We all are savvy designers and digital marketers here.
We use dozens of tools to unleash creative decisions; Google's every word sets our hearts aflutter, and we scour trends to create beautiful websites for higher ROI.
We realize that content is king, trying to create copies visitors would give a damn about.
Wanna join that 10% of unicorns with sky-high conversion rates? Don't underestimate the combination of visual and textual details, central to your website ranking.
And keep on reading.
You know that 93% of all communication is nonverbal, and 65% of people are visual learners bumped by content shock and, therefore, concentrated on images to fall under the impression and initial attitude towards your brand and message.
It's the case when nice dress helps to impress, so the more's the pity to meet a kind of that online:
Yes, in 2017! Sorry, Suzanne.
Have you ever thought why orange is one of the most popular colors for CTA? Warm and bright, it influences emotions and affects actions, inviting us to click.
The psychology behind colors is crucial for marketers to understand because a website palette can help to stand out as well as negatively change the impact of your message. Use colors consistently, and you'll be able to influence consumer behavior and decision making.
WishPond increased conversion by 14.5% after they changed the CTA button color to yellow from green. Also, a 60% increase in conversions appeared after they made two links contrast from one another with color.
Fancy that, huh?
Here go psychological impacts hidden behind main colors:
Thank you, Help Scout, you are awesome!
Another thing to consider is the contrast between a website's background and text. If too little, it becomes exhausting to read, frustrates visitors, and stirs them into leaving your page.
With no less than 5:1 color-contrast ratio working best, try instruments like GitHub to choose and adjust it to your website.
With that said, do you still ignore web typography and take the liberty of losing visitors simply because they can’t visually perceive your content?
To hit your marketing message over the fence, learn the psychology behind typography to choose the font that would evoke required emotions and associations from your readers:
Another fundamental detail is a font size.
Ted Hunt shares the psychology of font choices at Crazy Egg.
All these manipulations with sizes and colors improve the reading experience, make your brand recognizable, create a sense of trust, and help people feel like they've made the right decision when choosing you.
So does the shape of logos and other visual elements at your website.
Human brain responds to shapes in different ways: circles mean love and unity, triangles signal about strength and professionalism, and vertical lines scream about aggression. To elicit particular emotions and associations from the audience, to infer particular qualities about your brand, and to imply required meanings to your marketing messages, pay attention to what your designers do.
Words are virtually the only yet powerful weapon of creating sales copies: one wrong lexical item can kill your conversion efforts and turn potential leads away.
In lieu of reckoning with certainty on scanning, diagonal, and F-pattern reading in hope readers don't give a damn about words, optimize your web content with the psychology of decision-making in mind.

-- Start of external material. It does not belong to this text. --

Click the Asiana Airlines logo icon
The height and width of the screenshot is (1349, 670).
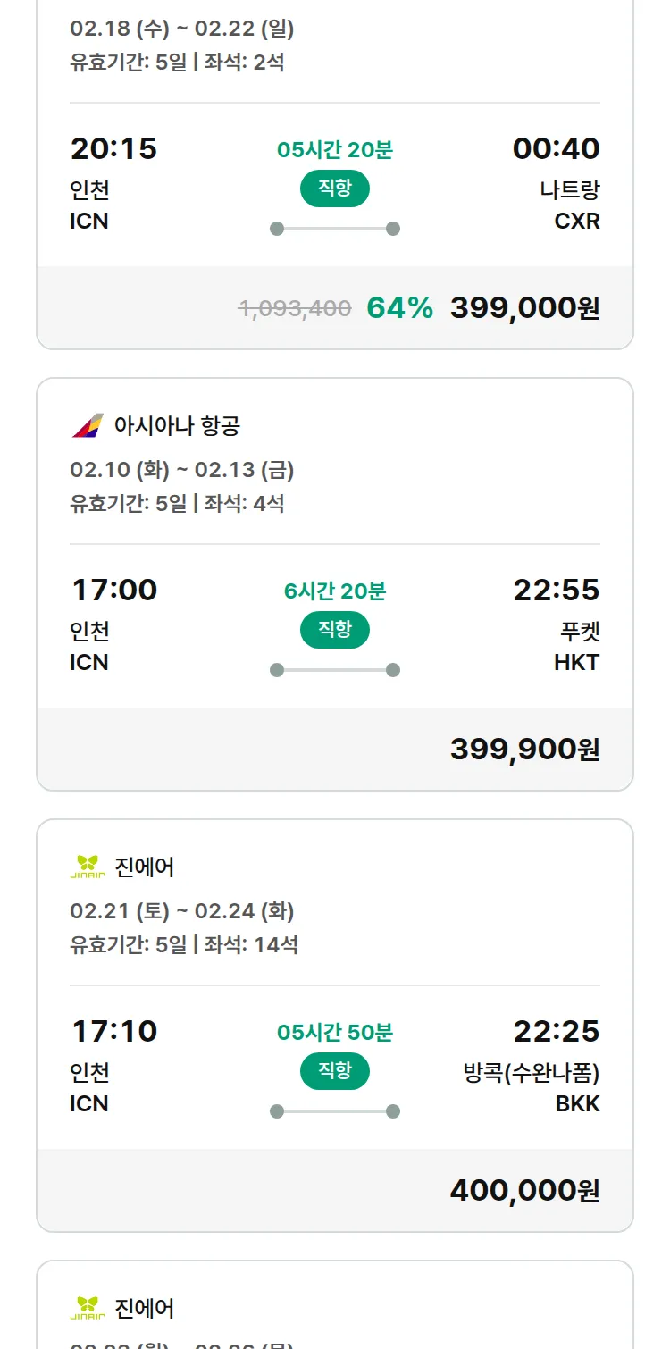88,425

The sooner visitors find target information at the website, the better are chances they will do a required action. To help them, use simple, short, and structured texts that are keyworded and hyperlinked.
Words you use in textual elements, as well as tricks you follow to design them for better navigation, enable to grab visitors' attention and shorten its spans. Consider the Reticular Activating System (RAS) to succeed here.
RAS is a filter sorting out what is important information for us. It monitors everything in the environment and makes people subconsciously decide whether a particular stuff is worth attention or not. Also, RAS sends signals to brains when noticing changes related to our names, physical needs, self-made choices, and emotions.
Also, we pay more attention to stuff that is new to our experience. Known as the principle of novelty, it can help you with marketing endeavors.
To keep visitors' attention sustained and get as many people as possible to read your content, ensure to present novelty every now and then because it appears to be an essential need of human mind.
More tricks needed? Jeff Bullas' blog can help.
Captured by visual elements, people start reading sales copies as well as informative/educational/entertaining blog posts at the website. So it's high time to worry about your content, its consistency, clarity, tone, and voice.
Both design and content are instruments making our campaigns persuasive, and their combo is a powerful tactic to yield the desired outcome. So why not redouble efforts to make your website sparkle and your conversion rates – skyrocket?